4A’s Issues Guidance to Deal With Surge in Patent Troll Cases

Excessive number of cases is disrupting agency-client relations

Two years ago, advertising agencies and their clients had barely heard of patent trolls, let alone worry who should pay the costs associated with patent assertion cases. But the sudden surge in patent troll cases is now beginning to strain the contractual relationship between agency and advertiser, leading the 4A's on Monday to release guidance to its agency members on how the problem should be handled in contracts with their clients.

Clearly neither party wants to be on the hook when the trolls appear from under the proverbial bridge and charge that a digital marketing campaign violates patents over the use of QR code, a pull-down menu on a website or a promotion in a text message.

While most marketers indemnify their agencies for patent claims, recently an increasing number of big companies (Coca-Cola, for example) are leveraging their clout and scale and asking their agencies to pick up the tab. As a result, a lot of contracts addressing the problem remain unsigned.

The 4A's guidance recommends agencies not indemnify clients for patent claims. Agency responsibility for patent liability, if any, should be proportional, with an equitable sharing of costs. The 4A's also recommends that agencies document the features and functions of pre-existing marketing campaigns prior to taking on new campaigns.

"Hard lines aren't going to serve either side well," Tom Finneran, evp of management services at the 4A's, said of the new guidance.

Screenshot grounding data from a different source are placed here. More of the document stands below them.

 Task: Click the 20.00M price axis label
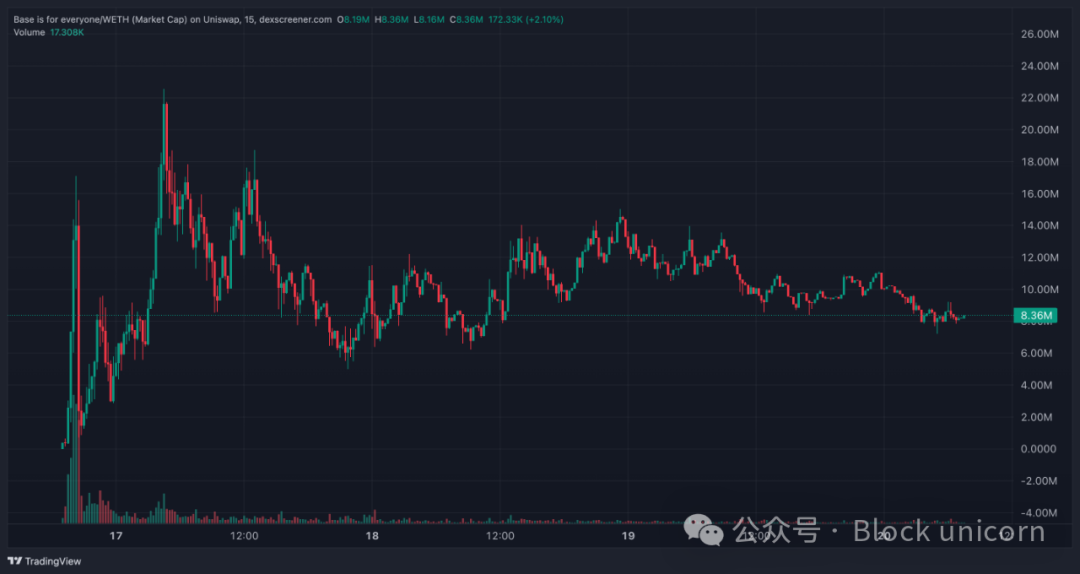pyautogui.click(x=1039, y=130)
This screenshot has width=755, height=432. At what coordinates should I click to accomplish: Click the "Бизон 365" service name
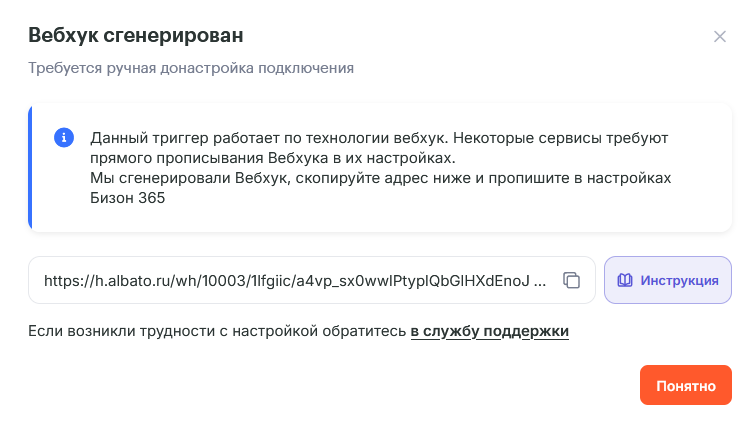[x=127, y=198]
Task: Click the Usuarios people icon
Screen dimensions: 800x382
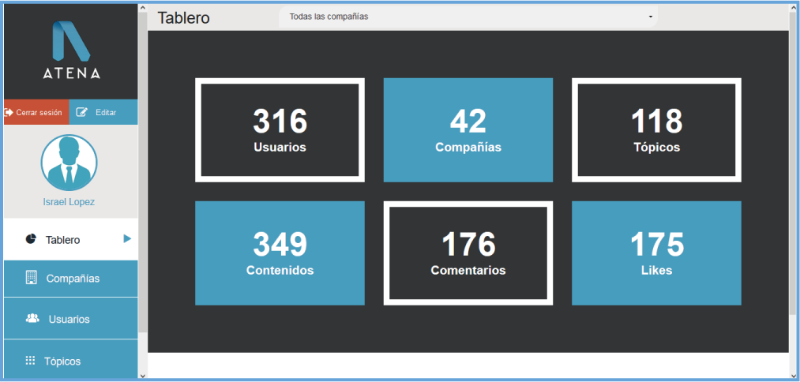Action: pyautogui.click(x=32, y=318)
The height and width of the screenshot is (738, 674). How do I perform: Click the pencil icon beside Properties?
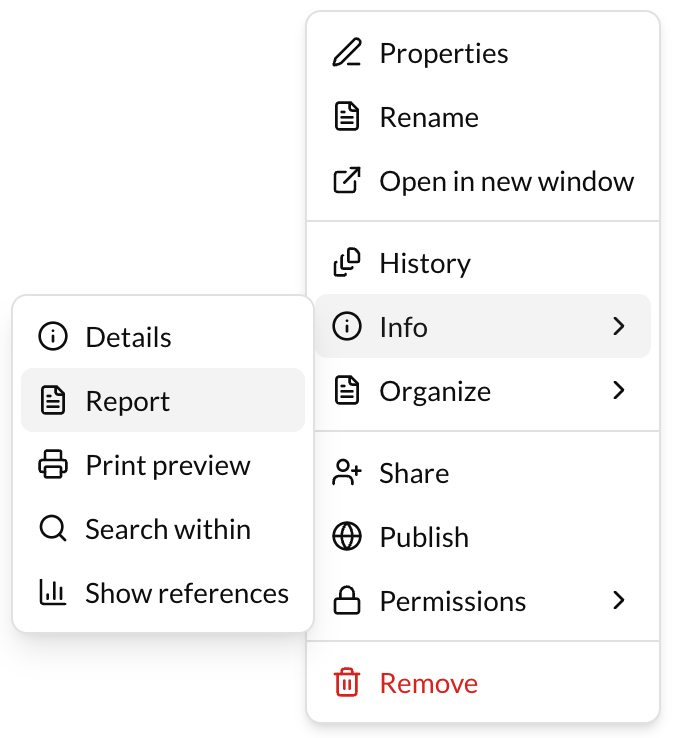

Though it's hard to nail down the financial cost, Finneran estimates the cost to marketing services in settlements and legal costs at around $10 million, with an even bigger impact on marketers. "It's an enormous economic drain," he said.

With marketing transforming into digital and mobile iterations, the problem of dealing with frivolous patents is only going to get worse. There are some 250,000 patents in a smartphone alone. "It's almost impossible to search for patents. And unless we come up with a way to deal with this—or until it's fixed in Washington—it just becomes a bigger challenge," Finneran said.

What's worse, digital agencies are worried that the cloud of uncertainty created by patent trolls will stifle digital innovation. "In the absence of a balanced approach [to patent troll litigation], marketers have incentivized agencies to bring safe ideas to the table," Bryan Wiener, 4A's digital board chair and the CEO of 360i, said earlier this month at the ANA financial management conference in Phoenix. "Safe often means unremarkable. Unremarkable doesn't often translate into breakthrough business results."